In essence, the supply pipeline is self-regulating. The combination of slower sales and tighter lending restrictions on developers means pre-sale hurdles are not being met and fewer new projects are proceeding from planning to construction. This tempering of supply will support medium-term market balance strongly.
Finance availability has been a significant factor in the current market. Australia’s financial regulator, the Australian Prudential Regulation Authority (APRA), has reacted to speculation in the housing markets, acting to slow investor demand.
“Major financiers, particularly banks, will continue to be cautious as the market is tested by the current supply boom,” De Zoysa says. While local investor demand has waned, the decline has been at a gradual pace and will be contained by the underlying level of demand for owner-occupied housing in Sydney.
On the supply side, financiers will continue to work only with trusted developers with prime sites, which may dampen future supply.
Risks and rewards
Although the outlook for Sydney’s apartment market remains reasonably favourable, De Zoysa cautions the risk of a larger downturn does still need to be monitored, particularly a sharper than expected pullback in demand that would lead to prices coming under greater downward pressure.
In particular, investors should recognise that a sharper slowdown in foreign demand is still a possibility, particularly given tighter capital controls in China and the fact offshore investors are finding access to finance from the major Australian banks much tighter. There are alternative lenders filling this gap and, to date, there has been no widespread settlement issues as a result of these issues.
“Over the short term, a pullback in demand will put downward pressure on pricing for investors who cash out now. However, those holding their investments into future cycles should see a relatively quick recovery and benefit from the strong long-term prospects of demand in the Sydney market after the initial supply bump.”
De Zoysa anticipates demand will continue to weaken over the next 24 months, continuing the trend of the past two years. Accordingly, price growth is likely to moderate further in the short-term, with the potential for moderate price falls in pockets in 2018.
Demand will only pick up once affordability improves, or when foreign buyer demand increases, he says, adding that JLL does not anticipate an increase in domestic demand at current prices.
“Foreign demand could increase if, for example, there was an exogenous shock in China, which would drive capital flows into more stable markets such as Australia.”
However, despite a flat outlook for the short term, Sydney’s apartment market should remain on the radar for investors, says De Zoysa, explaining slowing supply for 2017-18 as a ‘blip’.
“Pent-up demand from a decade of undersupply is supportive of a minor price fall, rather than a more substantial downturn. Prices will stabilise over the long term as market balance is restored.”
Furthermore, Sydney’s position as king of Australia’s residential apartment market is unlikely to be challenged anytime soon.
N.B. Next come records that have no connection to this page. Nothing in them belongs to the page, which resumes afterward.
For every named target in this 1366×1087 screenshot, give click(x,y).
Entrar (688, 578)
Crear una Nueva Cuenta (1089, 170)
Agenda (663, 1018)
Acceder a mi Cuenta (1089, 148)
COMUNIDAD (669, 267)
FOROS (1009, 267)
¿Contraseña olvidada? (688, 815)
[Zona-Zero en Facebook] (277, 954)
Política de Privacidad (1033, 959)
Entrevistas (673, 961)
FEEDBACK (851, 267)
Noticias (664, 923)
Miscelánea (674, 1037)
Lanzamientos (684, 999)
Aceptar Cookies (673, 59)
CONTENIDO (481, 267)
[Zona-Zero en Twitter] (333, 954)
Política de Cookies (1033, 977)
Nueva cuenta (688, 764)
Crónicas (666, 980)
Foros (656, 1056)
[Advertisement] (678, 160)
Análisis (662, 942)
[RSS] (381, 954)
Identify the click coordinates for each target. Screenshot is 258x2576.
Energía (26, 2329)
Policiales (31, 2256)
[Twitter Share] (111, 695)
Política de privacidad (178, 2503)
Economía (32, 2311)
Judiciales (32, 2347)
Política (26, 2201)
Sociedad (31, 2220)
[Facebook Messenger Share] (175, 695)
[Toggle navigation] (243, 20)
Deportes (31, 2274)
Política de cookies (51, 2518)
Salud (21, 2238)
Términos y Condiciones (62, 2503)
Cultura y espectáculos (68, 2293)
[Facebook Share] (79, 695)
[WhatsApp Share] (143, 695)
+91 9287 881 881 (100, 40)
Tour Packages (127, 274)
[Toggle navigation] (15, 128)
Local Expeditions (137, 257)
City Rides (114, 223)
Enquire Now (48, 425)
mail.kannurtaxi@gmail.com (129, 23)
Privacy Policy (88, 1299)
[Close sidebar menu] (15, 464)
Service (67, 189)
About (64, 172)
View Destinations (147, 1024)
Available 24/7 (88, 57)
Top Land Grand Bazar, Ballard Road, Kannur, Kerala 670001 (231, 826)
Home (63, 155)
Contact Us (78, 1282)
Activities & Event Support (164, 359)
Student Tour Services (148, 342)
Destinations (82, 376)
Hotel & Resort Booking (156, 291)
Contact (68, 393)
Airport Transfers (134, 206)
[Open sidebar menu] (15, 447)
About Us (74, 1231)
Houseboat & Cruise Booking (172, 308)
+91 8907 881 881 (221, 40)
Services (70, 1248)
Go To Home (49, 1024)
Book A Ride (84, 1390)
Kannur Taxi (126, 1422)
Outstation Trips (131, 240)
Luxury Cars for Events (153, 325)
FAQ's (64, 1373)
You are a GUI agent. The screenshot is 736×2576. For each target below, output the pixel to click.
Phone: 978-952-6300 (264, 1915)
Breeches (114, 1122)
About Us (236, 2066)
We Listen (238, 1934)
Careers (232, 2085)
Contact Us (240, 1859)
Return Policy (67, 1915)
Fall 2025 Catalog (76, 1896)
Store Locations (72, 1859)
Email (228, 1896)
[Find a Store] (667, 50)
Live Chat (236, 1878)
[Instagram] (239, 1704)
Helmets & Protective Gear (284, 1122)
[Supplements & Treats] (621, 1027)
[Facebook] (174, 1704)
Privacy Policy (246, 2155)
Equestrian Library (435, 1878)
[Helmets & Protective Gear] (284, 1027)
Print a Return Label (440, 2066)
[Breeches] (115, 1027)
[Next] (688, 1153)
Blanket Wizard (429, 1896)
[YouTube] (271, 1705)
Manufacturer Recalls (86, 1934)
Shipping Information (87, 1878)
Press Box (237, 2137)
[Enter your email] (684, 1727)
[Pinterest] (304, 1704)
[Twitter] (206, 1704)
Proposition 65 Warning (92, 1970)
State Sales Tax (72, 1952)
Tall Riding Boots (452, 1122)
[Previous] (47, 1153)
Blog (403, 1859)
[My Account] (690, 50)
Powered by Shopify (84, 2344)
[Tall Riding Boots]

Sydney continues to boast strong long-term fundamentals as Australia’s gateway city, De Zoysa says, pointing to strong population growth despite competition from Melbourne. An AU$73 billion dollar infrastructure pipeline in NSW is helping to increase connectivity within Sydney, which has flow-on benefits to developments near future transport nodes that will increase in value.
“Given Sydney’s resilience to what has become an East-Coast supply boom, Sydney’s medium-term outlook appears relatively more positive than Melbourne or Brisbane.”